-- Excerpt provided start --

Tonawanda News

Opinion

July 20, 2012

ADAMCZYK: This dystopian life

It is self-evident this community uses summer to celebrate and convene, given the typical obstacles to assembly in winter. This summer is somehow different, though as convivial as any, and with the proper squint, has something of a Rod Serling feel to it.

“There is a fifth dimension beyond that which is known to man. It is a dimension as vast as space and as timeless as infinity. It is the middle ground between light and shadow, between science and superstition, and it lies between the pit of man’s fears and the summit of his knowledge. This is the dimension of imagination. It is an area which we call the Twilight Zone.” That’s how Serling introduced his weekly television program (the narration changed from year to year), and somehow the little things about Ken-Ton in the summer, life this summer, have that roller coaster feel to it, awaiting the famous trick ending of his groundbreaking old television show.

We know more about the Higgs Boson than we knew last month. Physicists cried with delight, yet no religious official offered an opinion (in my observation) on the confirmation of the so-called “God Particle.” Churches are sturdier than they seem; acts of assault from without and self-destruction from within may be shaking them, but slowly and grindingly. Same with the religion of football at Penn State.

The winter here was practically tropical. So is the summer. Food is burning in the fields. Before the 99 percenters decide for whom to vote, the optimistic underachiever or the corporate raider with wealthy friends, it’s time to party.

That’s what we do out here in the summer, we party.

-- Excerpt provided end --

● **Instruction 1**
Reproduce the passage of the opinion column from "We know more" up to and including "time to party.".
● **Instruction 2**
According to the opinion column, what was the winter here like?
● **Instruction 3**
Write the next part of the opinion column on summer in Ken-Ton, starting after its last sentence.

-- Data shown start --

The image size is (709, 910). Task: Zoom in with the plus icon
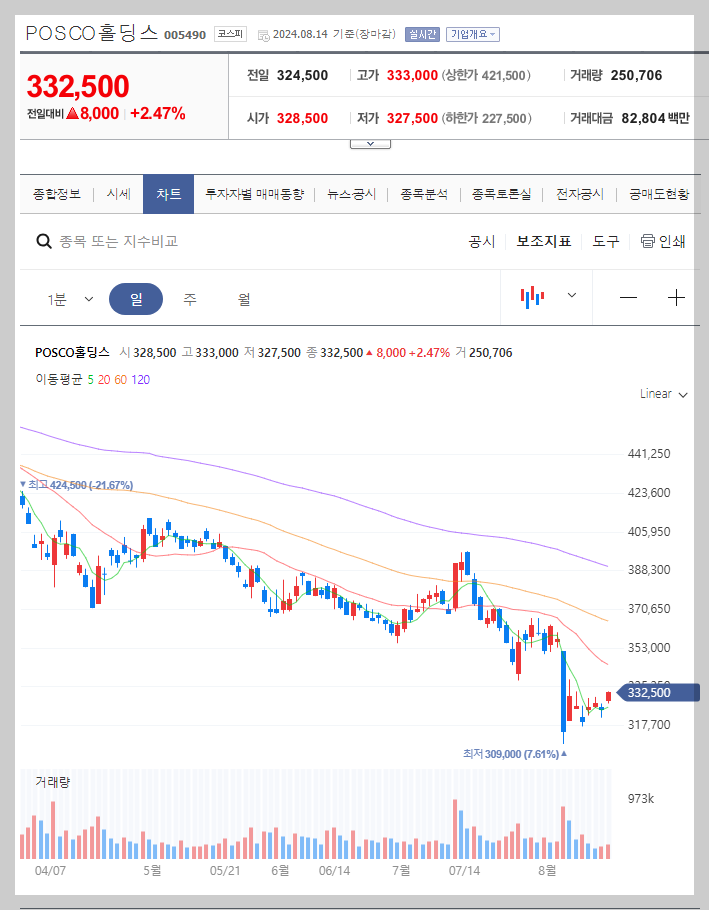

-- Data shown end --

● **Exercise output 1**
We know more about the Higgs Boson than we knew last month. Physicists cried with delight, yet no religious official offered an opinion (in my observation) on the confirmation of the so-called “God Particle.” Churches are sturdier than they seem; acts of assault from without and self-destruction from within may be shaking them, but slowly and grindingly. Same with the religion of football at Penn State.

The winter here was practically tropical. So is the summer. Food is burning in the fields. Before the 99 percenters decide for whom to vote, the optimistic underachiever or the corporate raider with wealthy friends, it’s time to party.

● **Exercise output 2**
Practically tropical.

● **Exercise output 3**
A free concert is available on government land, somewhere in Western New York, practically every evening of the summer. Canalside, the harbor, Artpark, convocations of the families whose households lost 39 percent of their net worth between 2007 and 2010 and hence are in no position to spend their way out of the current economic recession. Anyone going to Europe this summer? I have friends who are moving to Europe, where they’ll likely encounter unemployment, austerity and rage on a scale we hardly recognize here.

I encounter traffic jams these days, and for good reason: people are getting together, filling their vehicles with $3.50/gallon gas and going off in search of some conviviality. Driving through North Buffalo last week, Delaware Avenue was clogged by patrons of the Italian Festival, looking for a place to park. Further up the road, Delaware was closed for a car show, an informal convention of those who rebuild cars in their backyards and those who admire the handiwork. Tuesday this week, the parking spaces of Kenmore were filled with the cars of those attending the gardening seminars on the Village Green and the first of the weekly children’s concerts a few hundred feet up the road. (It was a jazz quartet and vocalist this week, so the tots got their first taste of Billie Holliday — I hope it’s not their last). 

Drive further north and it’s Canal Fest in the Tonawandas. Man, these people like to get together. I’m reminded of peasant communities celebrated in movies and opera; life is tough, work is hard, the sun is hot, overseers are cruel and uncaring, but when the moment is right to party, party with abandon. 

Pretty much everyone in America has had his or life shaped, at least in part, by television and its unattainable ideals, and the earlier one notices the aspirational aspects of TV are not to be believed, the better off he or she likely is. 

At my advanced stage of the game I’m observing the collapse of things I once believed in, or was supposed to believe in, with a certain smug satisfaction. I was raised on “The Twilight Zone” (1959-1964, and in rerun), so I’m prepared to enter realms in which nothing is as it seems, little is to be trusted and a convoluted and surprise ending to every situation is expected. 

What I have not figured out is whether we’re living in a dystopian era, a repressed and controlled state masquerading as a utopia, or just entering one. Does it get worse from here, or better? Do we surmount our problems, deny them, submit to them or walk away realizing they weren’t really problems at all?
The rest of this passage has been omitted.